Nested relational databases

A concept of nested relational databases is discussed, which is similar in nature to object oriented data models, but with a straightforward mapping to a conventional relational representation (usually). The nested form has some advantages which can be formalised with the concept of the unique prime Cartesian factorisation of the extension of the declared constraint on each database.

A constraint on a tuple is a recurring idea. E.g. it's relevant to dbvars of relational databases, tuples in relations, TTM possreps and domains and images of functions.

The motivation is a notion of maximal partitioning of the information in a database into orthogonal parts. This means having as many variables as possible which can be updated independently. There is an emphasis on relation variables (relvars), encompassing both base and derived relvars.

For a more detailed example see Factorisation of supplier and parts database schema

Nested databases

Consider there is a need to record lots and lots of facts about Fred Flintstone, independently of other things in Bedrock. It makes sense to define an independent schema just for Fred Flintstone (but probably reusable for other characters) using predicates which implicitly concern Fred Flintstone, and therefore don't need an identifier for a person! E.g. instead of

EyeColour(P,C) :- Person P has eye colour C.

the attribute P can be eliminated from the predicate because it is implicit

EyeColour(C) :- Fred Flintstone has eye colour C.

Note that elimination of identifiers from predicates means that dee and dum might be quite common (i.e. for boolean properties of things).

The person identifier is only needed in the outer or containing database (in order to make statements about that person in relation to other things), and as far as the DBMS is concerned, the identifier can (also) be regarded as a reference to an inner database. The inner database is deleted by the DBMS when it is no longer referenced. Within the inner database the person identifier is irrelevant. This immunises it from updates to the value of the identifier, and also schema changes when the format of the identifier changes. IMO these are striking advantages. For example, in a conventional RDB a change to the format of an identifier can require schema changes to dozens of relvars.

Since we have managed to pull P out of the predicate EyeColour, we have managed to create real cartesian prime factors within the context of a representation of all the information which is exclusively about Fred Flintstone!

Evidently there's a similarity to an OO perspective, because a nested database resembles an object and a surrogate id is like an oid. However I want to emphasise the fact that this connection is superficial. The nested database is founded on logic, and it's obvious that the power of the relational approach is undiminished by nesting given that the more conventional relational representation without nesting can be uniquely derived by simply adding the identifiers back again, as attributes of global predicates (assuming predicates are globally uniquely named).

Minor note: this can lead to multiple identifiers being added back again depending on nesting depth. This upsets unnesting if the nesting depth varies for a given type of nested database, and it means that global identity involves a path into a tree structure of nested namespaces, so the appropriate way to unnest is to record these paths in a single attribute.

todo : it would be useful to understand how the usual concept of functional dependencies and normal forms fits into the picture.

Concurrency

A significant motive for nested databases is to do with concurrency.
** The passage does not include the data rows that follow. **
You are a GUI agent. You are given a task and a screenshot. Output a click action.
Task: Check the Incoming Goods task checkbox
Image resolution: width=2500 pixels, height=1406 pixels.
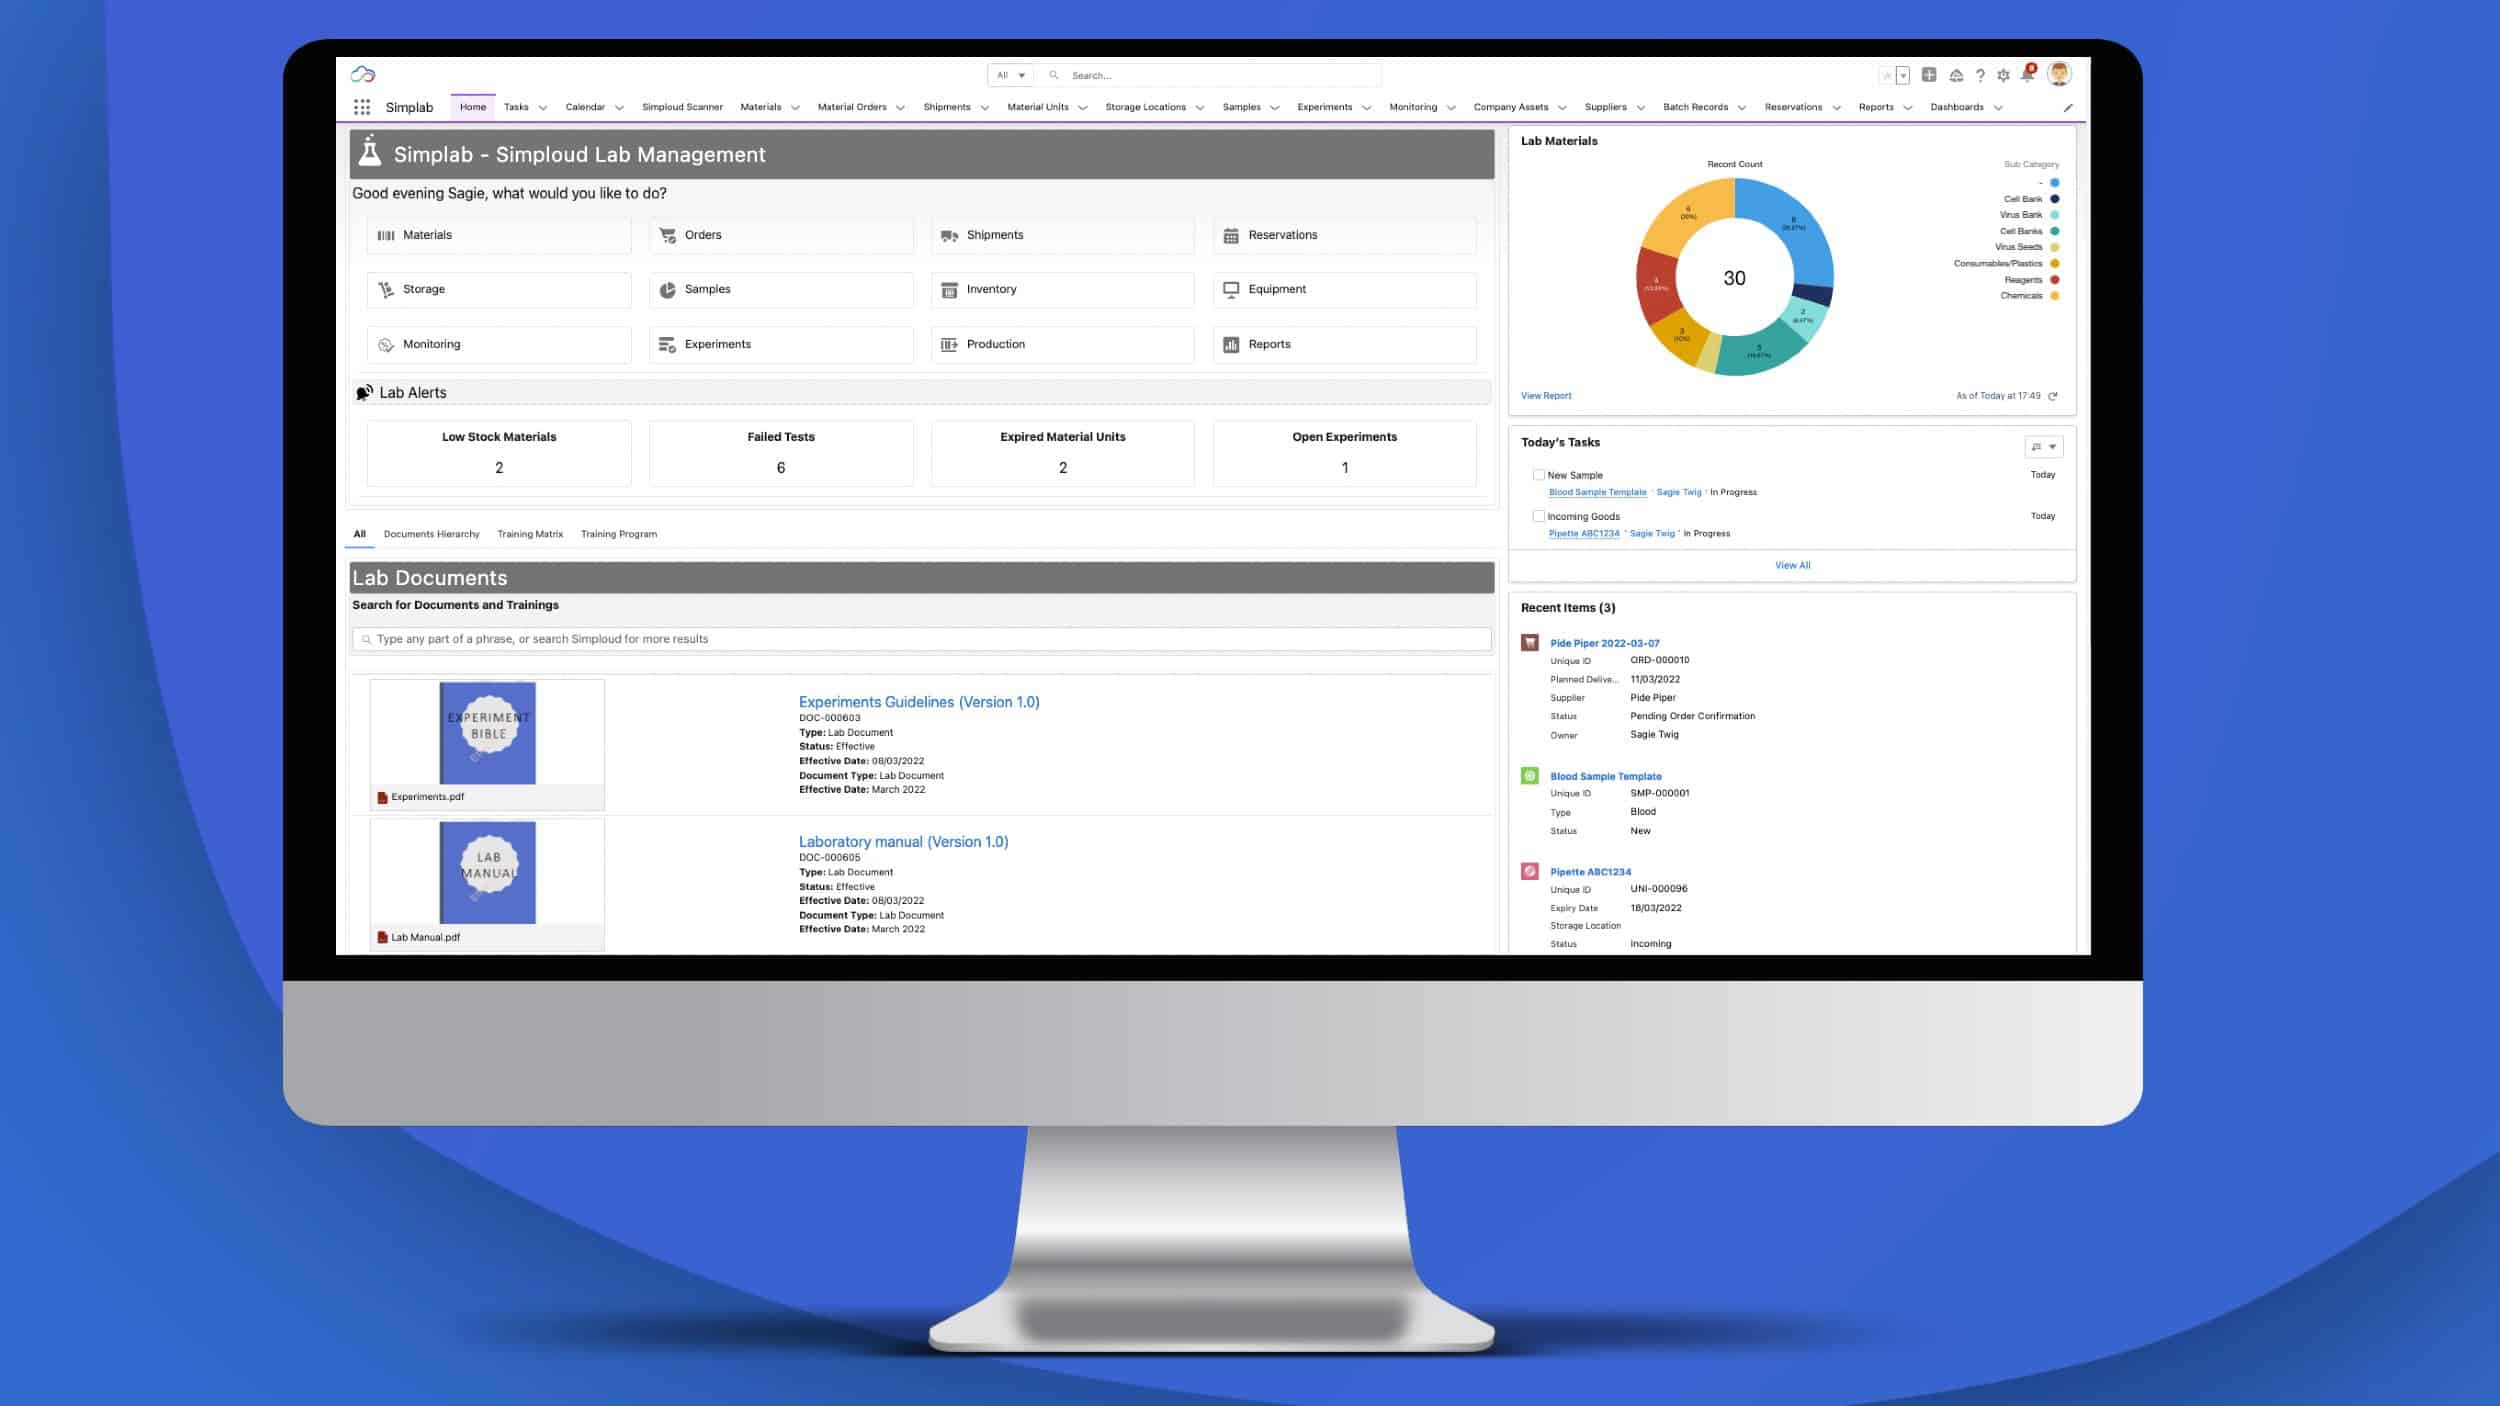click(x=1538, y=516)
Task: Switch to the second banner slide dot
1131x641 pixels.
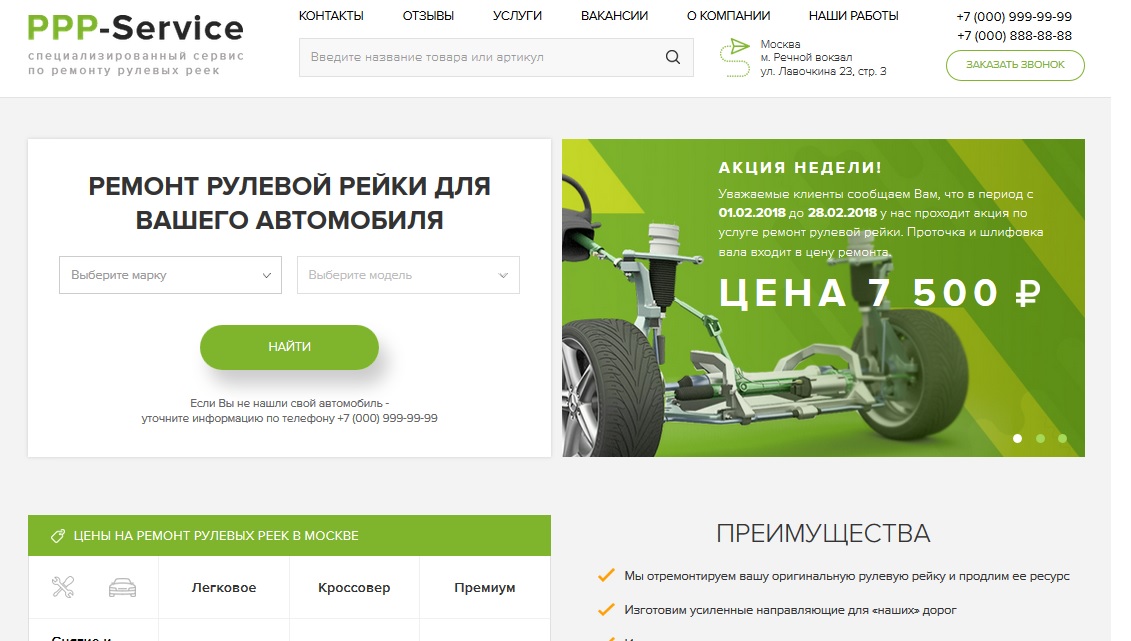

If users can update prime factors independently then concurrency is maximised. If the information in a database can be factorised into thousands or millions of (conditional) prime factors, which are each very simple, like a person's eye colour, then it becomes reasonable to support multi-user editing where edits are applied to a local copy of the data without network latency, and even branching and merging of databases is feasible (in a similar fashion to version control systems that support branching and merging of text files). The premise is that users working on separate, long lived tasks, don't tend to edit the same very fine grained prime factors, so the number of conflicts tends to be very small.